Dopiero szósta kolejka ligowych zmagań pozwoliła nam na odniesienie pierwszego zwycięstwa w sezonie! Na własnym obiekcie podejmowaliśmy zespół Guadalajary, który powinien być wiernym kibicom hiszpańskiego futbolu znany nieco bardziej, niż jakaś Leioa. No ale stało się! Jestem dumny ze swoich podopiecznych, którzy po tak słabej serii zdołali podnieść się z kolan, bowiem również i w tym spotkaniu z początku przegrywaliśmy.

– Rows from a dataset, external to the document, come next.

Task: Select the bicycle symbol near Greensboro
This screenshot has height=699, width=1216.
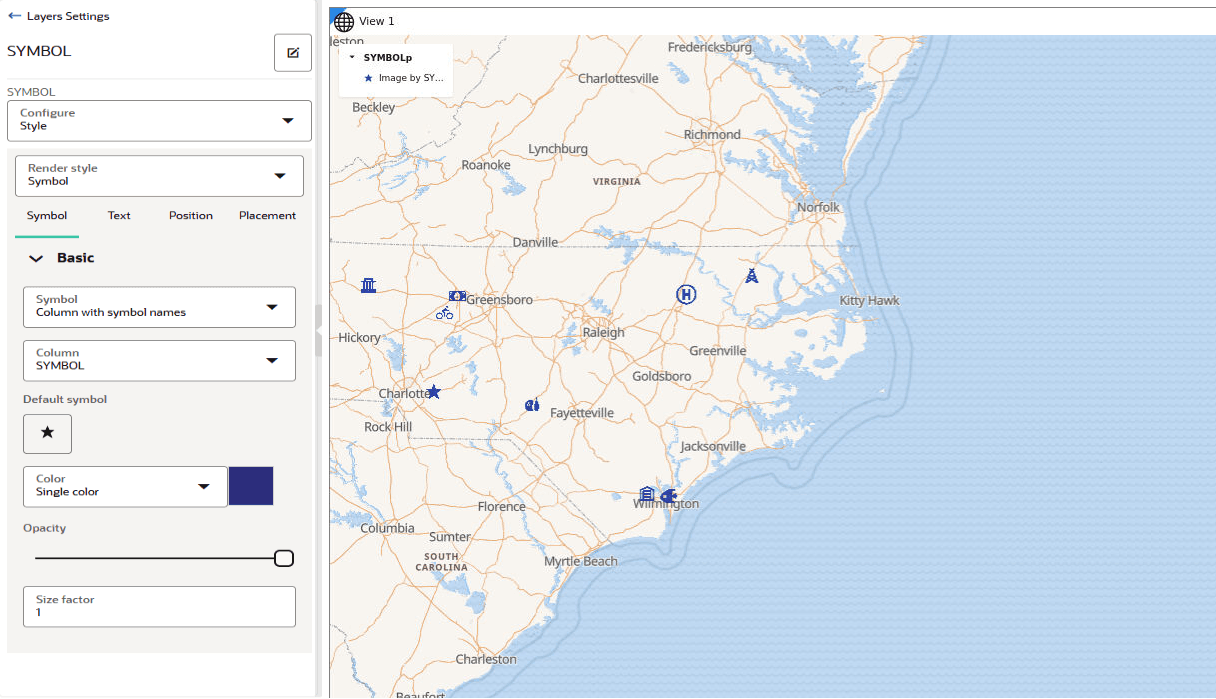Action: (x=445, y=313)
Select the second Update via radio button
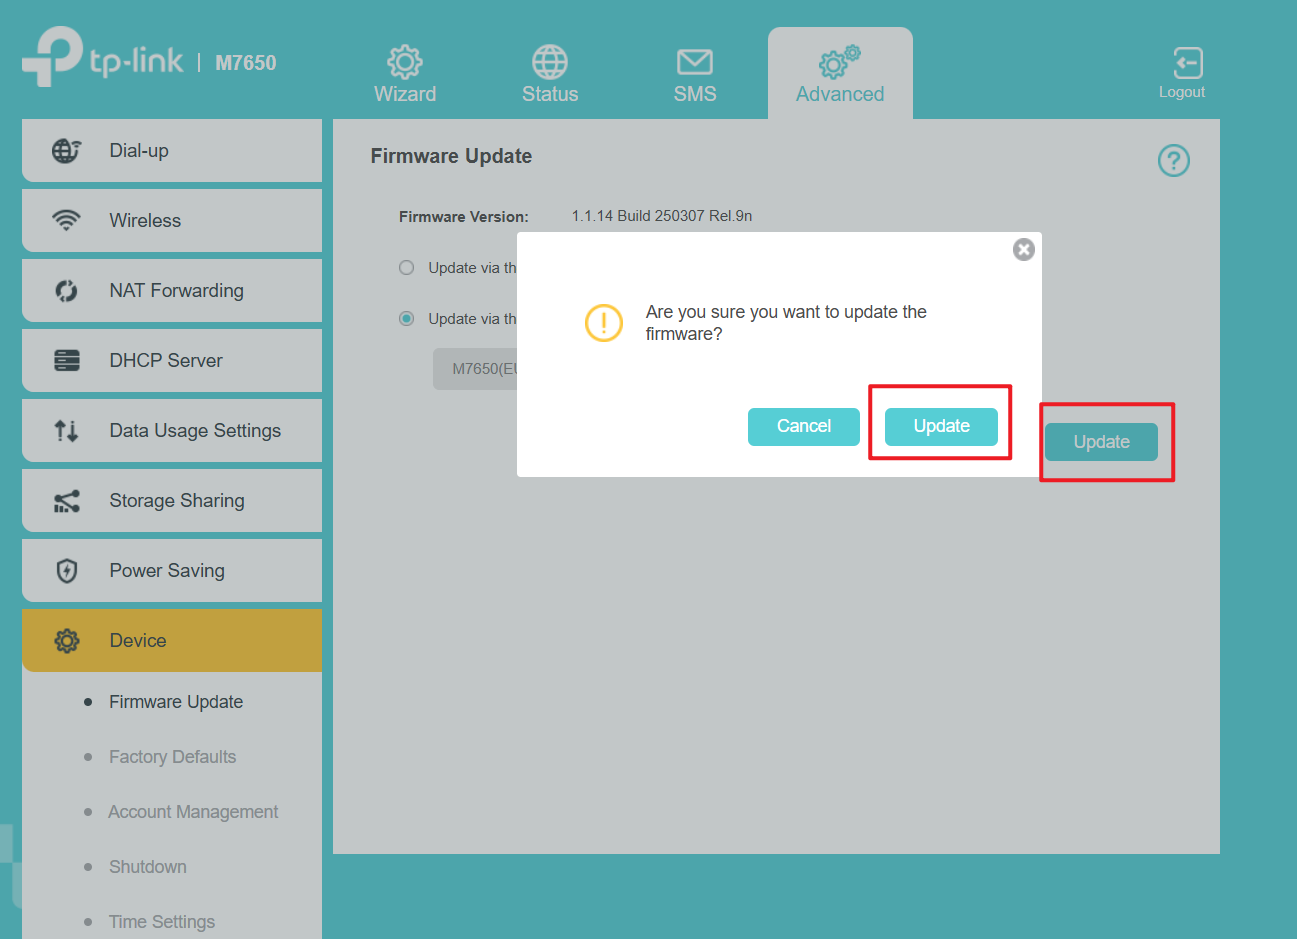This screenshot has width=1297, height=939. tap(407, 319)
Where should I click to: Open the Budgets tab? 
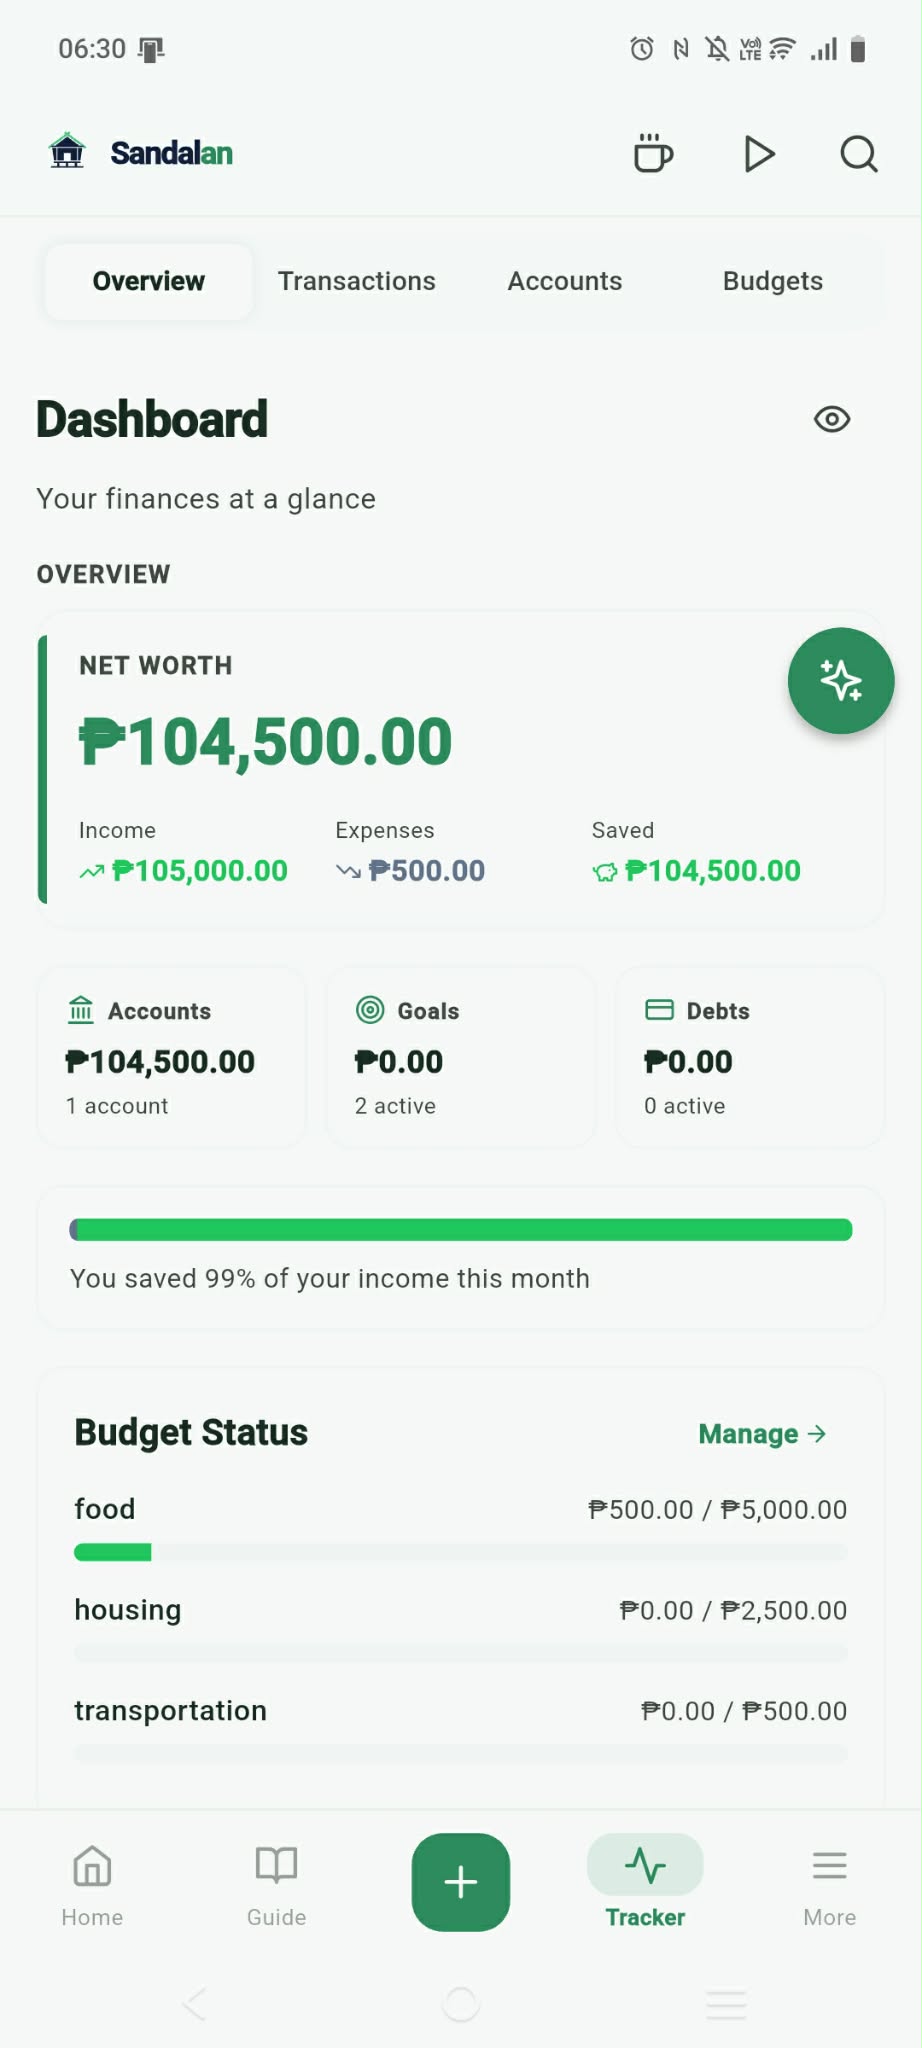click(x=772, y=281)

Widać, że jednak można i że potrafimy dać swoim kibicom choć trochę radości. Światełko w tunelu, czy może jednorazowy wyskok?

 

Leioa - Guadalajara, 2:1, [Jonathan Reguero 39', Lander Yurrebaso 71' - Jesus Moyano 14']

Odnośnik do komentarza

1.10.2014

 

Podsumowanie sierpnia i września

 

Bilans spotkań: 8 meczów (2-1-5)

Bilans bramek: 10-14

Pozycja ligowa: 16. miejsce (4 pkt)

Puchar Hiszpanii: wyeliminowany w 2. rundzie (0:2 z Las Palmas)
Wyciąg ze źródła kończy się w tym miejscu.